Called a split-cycle engine, the Scuderi, placed in a Nissan Sentra sedan, “showed a 36 percent reduction in fuel consumption, the equivalent of a 54 percent improvement in miles per gallon.”
The engine uses paired cylinders, one for compression and one for ignition/exhaust. A compressed air tank stores energy and feeds the power cylinder, where fuel is added and combustion occurs. A turbocharger controls air pressure in the engine.
It’s complicated, different and impressive.
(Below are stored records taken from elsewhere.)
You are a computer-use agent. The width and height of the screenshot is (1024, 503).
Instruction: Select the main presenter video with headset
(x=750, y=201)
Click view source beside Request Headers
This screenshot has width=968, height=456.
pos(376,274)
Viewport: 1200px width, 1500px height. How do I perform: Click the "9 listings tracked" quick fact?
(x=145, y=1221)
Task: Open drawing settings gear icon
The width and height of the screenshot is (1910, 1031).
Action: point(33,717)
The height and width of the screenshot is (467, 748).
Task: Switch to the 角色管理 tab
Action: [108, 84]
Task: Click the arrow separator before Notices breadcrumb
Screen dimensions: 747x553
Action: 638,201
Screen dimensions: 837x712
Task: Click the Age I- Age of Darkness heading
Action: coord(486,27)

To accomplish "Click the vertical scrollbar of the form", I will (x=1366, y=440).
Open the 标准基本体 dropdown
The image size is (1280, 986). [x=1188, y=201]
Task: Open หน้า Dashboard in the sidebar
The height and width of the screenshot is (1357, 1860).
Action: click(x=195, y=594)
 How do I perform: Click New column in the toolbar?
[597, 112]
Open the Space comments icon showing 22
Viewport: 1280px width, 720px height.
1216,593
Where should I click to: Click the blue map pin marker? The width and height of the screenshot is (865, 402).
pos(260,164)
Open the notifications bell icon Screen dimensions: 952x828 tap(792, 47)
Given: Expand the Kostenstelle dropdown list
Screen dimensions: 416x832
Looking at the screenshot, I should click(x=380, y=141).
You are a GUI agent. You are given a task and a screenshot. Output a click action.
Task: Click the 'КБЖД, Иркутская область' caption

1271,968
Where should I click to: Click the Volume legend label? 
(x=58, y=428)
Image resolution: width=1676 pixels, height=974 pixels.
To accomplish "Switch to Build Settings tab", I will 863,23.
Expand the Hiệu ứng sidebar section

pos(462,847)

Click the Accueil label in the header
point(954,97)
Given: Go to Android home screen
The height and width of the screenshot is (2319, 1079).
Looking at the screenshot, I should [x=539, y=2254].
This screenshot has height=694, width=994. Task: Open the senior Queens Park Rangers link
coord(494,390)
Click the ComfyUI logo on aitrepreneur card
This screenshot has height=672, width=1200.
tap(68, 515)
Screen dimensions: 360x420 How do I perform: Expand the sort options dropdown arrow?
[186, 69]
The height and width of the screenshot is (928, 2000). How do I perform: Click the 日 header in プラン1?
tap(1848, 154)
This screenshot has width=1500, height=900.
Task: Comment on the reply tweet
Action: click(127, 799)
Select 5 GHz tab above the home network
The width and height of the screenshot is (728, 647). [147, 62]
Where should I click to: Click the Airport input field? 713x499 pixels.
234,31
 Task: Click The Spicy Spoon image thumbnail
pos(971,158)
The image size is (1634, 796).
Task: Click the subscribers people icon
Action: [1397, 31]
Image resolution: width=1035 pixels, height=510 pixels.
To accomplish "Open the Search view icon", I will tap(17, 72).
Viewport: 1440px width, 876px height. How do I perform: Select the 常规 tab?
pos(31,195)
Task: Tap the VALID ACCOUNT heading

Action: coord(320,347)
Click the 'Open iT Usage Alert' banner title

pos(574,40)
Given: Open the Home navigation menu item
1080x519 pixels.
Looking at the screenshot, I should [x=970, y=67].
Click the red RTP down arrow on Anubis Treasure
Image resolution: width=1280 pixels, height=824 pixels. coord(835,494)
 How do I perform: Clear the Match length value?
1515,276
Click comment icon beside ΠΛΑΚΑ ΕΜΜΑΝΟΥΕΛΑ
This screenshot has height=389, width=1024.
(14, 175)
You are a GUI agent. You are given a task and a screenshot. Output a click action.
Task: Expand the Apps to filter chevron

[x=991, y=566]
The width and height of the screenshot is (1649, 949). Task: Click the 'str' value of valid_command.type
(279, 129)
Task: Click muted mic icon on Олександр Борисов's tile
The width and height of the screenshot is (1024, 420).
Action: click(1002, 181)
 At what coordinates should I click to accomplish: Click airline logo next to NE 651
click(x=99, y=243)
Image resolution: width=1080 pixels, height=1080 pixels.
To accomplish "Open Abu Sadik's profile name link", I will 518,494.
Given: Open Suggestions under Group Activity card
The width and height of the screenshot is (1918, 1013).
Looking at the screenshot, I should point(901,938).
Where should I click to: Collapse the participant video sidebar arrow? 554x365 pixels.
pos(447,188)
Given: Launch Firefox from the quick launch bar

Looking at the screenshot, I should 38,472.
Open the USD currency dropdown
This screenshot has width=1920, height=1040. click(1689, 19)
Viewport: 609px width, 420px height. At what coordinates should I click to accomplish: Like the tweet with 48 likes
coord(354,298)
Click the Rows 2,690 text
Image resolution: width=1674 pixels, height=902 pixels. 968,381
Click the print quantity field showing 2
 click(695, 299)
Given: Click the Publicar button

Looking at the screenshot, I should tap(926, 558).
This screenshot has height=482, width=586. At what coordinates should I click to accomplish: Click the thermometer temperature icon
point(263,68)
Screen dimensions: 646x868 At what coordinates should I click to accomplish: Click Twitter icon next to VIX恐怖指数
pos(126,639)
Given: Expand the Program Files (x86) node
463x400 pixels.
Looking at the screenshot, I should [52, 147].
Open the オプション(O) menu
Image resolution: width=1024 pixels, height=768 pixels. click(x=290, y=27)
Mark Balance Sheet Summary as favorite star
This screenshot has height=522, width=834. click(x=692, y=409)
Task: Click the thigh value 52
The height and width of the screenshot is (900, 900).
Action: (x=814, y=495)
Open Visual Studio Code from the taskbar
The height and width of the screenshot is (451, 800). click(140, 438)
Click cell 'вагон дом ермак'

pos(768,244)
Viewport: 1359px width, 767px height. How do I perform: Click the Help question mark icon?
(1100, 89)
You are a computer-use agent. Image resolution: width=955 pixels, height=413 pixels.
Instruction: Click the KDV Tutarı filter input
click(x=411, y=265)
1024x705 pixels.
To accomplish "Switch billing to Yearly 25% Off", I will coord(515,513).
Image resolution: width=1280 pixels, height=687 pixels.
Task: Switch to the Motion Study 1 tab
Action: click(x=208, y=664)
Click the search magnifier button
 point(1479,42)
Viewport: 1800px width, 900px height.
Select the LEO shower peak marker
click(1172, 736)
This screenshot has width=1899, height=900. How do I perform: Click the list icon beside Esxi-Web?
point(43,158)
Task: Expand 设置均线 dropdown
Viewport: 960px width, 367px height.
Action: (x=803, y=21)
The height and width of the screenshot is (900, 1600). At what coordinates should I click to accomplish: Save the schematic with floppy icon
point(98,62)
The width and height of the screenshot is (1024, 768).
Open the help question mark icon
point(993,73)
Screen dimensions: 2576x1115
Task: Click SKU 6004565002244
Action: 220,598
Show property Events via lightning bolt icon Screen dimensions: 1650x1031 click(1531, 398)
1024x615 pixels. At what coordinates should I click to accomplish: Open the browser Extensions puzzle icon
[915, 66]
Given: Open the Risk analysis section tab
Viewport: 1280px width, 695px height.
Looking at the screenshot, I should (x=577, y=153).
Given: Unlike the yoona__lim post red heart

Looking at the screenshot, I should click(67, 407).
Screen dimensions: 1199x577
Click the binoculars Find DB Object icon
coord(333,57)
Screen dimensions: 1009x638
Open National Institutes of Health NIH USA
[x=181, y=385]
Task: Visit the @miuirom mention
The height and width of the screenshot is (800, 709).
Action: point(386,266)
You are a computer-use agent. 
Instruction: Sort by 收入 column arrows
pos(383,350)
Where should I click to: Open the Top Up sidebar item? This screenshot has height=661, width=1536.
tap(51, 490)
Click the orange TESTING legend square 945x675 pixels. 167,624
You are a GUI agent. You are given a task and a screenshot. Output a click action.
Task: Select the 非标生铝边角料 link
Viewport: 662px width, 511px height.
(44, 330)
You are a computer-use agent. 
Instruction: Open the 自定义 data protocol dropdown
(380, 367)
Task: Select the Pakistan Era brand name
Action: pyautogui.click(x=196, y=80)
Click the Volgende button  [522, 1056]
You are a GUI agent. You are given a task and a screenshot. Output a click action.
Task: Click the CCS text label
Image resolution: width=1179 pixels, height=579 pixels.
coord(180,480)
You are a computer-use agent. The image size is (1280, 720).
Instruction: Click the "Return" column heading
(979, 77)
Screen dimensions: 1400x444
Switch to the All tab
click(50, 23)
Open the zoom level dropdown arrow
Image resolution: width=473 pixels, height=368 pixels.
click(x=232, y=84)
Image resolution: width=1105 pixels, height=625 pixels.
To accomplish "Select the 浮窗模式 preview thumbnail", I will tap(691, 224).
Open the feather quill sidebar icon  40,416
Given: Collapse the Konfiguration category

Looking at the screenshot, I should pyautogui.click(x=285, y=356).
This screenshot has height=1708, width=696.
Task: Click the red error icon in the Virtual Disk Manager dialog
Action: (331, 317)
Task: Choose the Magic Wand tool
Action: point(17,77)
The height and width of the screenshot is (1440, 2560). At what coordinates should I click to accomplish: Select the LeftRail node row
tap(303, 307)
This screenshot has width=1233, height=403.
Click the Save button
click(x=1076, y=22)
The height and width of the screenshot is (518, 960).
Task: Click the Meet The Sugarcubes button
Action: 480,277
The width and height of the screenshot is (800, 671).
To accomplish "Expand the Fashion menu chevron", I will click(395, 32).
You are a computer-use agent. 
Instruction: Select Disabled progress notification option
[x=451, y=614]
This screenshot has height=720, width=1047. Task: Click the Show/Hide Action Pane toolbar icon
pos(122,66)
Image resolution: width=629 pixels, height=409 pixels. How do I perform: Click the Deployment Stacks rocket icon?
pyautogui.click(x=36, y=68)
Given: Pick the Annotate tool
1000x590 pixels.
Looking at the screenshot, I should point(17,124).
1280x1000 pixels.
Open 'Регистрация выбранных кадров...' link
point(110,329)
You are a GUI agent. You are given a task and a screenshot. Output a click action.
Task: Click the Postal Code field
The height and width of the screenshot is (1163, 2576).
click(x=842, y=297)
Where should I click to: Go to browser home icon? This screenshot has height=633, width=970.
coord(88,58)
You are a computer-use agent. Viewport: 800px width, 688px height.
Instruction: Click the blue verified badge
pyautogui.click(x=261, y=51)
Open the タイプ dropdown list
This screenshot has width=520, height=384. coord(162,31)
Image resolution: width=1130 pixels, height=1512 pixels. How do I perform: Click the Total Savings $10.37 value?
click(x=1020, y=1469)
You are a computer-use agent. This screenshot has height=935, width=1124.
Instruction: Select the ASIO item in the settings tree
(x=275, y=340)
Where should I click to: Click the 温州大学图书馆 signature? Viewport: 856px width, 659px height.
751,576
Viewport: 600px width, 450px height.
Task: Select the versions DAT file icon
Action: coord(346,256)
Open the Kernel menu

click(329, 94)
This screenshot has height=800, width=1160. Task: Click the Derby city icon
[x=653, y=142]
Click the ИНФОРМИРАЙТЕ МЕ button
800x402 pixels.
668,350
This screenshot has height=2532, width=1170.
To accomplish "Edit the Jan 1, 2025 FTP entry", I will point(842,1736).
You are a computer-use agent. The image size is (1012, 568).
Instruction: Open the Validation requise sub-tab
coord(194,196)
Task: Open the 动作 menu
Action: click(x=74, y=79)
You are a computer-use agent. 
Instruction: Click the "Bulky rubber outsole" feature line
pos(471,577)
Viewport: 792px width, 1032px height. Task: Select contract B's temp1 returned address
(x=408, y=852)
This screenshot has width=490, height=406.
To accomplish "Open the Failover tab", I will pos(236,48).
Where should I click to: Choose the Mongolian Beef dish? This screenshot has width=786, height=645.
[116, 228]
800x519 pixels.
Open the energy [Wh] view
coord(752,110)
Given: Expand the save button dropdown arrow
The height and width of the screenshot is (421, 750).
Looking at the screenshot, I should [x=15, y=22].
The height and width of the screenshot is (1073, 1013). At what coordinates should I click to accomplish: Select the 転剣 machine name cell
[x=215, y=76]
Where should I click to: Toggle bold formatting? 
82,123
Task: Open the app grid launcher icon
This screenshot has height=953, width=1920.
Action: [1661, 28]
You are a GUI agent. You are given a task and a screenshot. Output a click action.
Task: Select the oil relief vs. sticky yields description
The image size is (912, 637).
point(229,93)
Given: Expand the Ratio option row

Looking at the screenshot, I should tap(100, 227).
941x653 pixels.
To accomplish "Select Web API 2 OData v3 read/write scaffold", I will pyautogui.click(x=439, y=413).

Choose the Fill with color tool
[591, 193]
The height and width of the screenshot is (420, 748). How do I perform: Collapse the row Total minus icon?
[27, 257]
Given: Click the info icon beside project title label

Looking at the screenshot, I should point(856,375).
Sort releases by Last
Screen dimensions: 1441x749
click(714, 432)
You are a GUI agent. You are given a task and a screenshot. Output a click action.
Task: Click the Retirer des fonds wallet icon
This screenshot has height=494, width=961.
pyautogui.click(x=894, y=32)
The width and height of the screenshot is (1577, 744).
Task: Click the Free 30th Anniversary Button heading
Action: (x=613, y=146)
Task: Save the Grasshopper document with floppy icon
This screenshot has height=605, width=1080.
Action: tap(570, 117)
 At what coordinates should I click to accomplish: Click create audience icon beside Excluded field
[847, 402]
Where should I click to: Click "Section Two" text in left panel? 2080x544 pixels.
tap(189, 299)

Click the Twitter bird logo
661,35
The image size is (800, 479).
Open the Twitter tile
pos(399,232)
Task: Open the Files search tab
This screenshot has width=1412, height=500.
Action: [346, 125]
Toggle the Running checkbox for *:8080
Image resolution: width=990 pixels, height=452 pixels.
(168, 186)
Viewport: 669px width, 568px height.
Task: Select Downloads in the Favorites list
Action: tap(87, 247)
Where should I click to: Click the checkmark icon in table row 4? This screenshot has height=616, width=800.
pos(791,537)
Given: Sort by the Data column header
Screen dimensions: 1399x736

Read a good summary here.
Another engine, developed at the University of Wisconsin-Madison, claims to cut fuel consumption “by about 30 percent in cars and by almost 20 percent in heavy trucks.” In the car version, it involves injecting a precise mixture of gasoline and an additive into the combustion chamber, improving engine efficiency to 45 percent, compared to 30 percent for conventional gas engines. Pollutants are also reduced.
New technologies to improve gas engine efficiency have been coming thick and fast. One British study showed that over the past eight years, engine size in the small family car has shrunk 4 percent while power output has increased 12 percent. Fuel consumption is down 16 percent; CO2 emissions are down 18 percent.
Mazda just announced its impressive SKYACTIV-G 1.3 engine (right) which will power the Demio (Mazda2) in Japan but not here. With a continuously variable transmission (CVT), the car can achieve 70.5 mpg. Different measurement techniques in the U.S. won’t give us that kind of performance, but still, “the car will likely use about as little fuel as a hybrid such as the Toyota Prius–without that car’s added costs for its electric motor and batteries.”
Add to that 15 percent more torque than the current engine, which Mazda has achieved by developing a dual sequential valve timing system, direct injection, free-flow exhaust and a 14:1 compression ratio. These guys are very smart with engines, and their R&D has always been good.
Now, let them bring the new Mazda2 to the U.S.
Do you think engine-technology advances such as those mentioned above will eventually replace the current hybrid approach?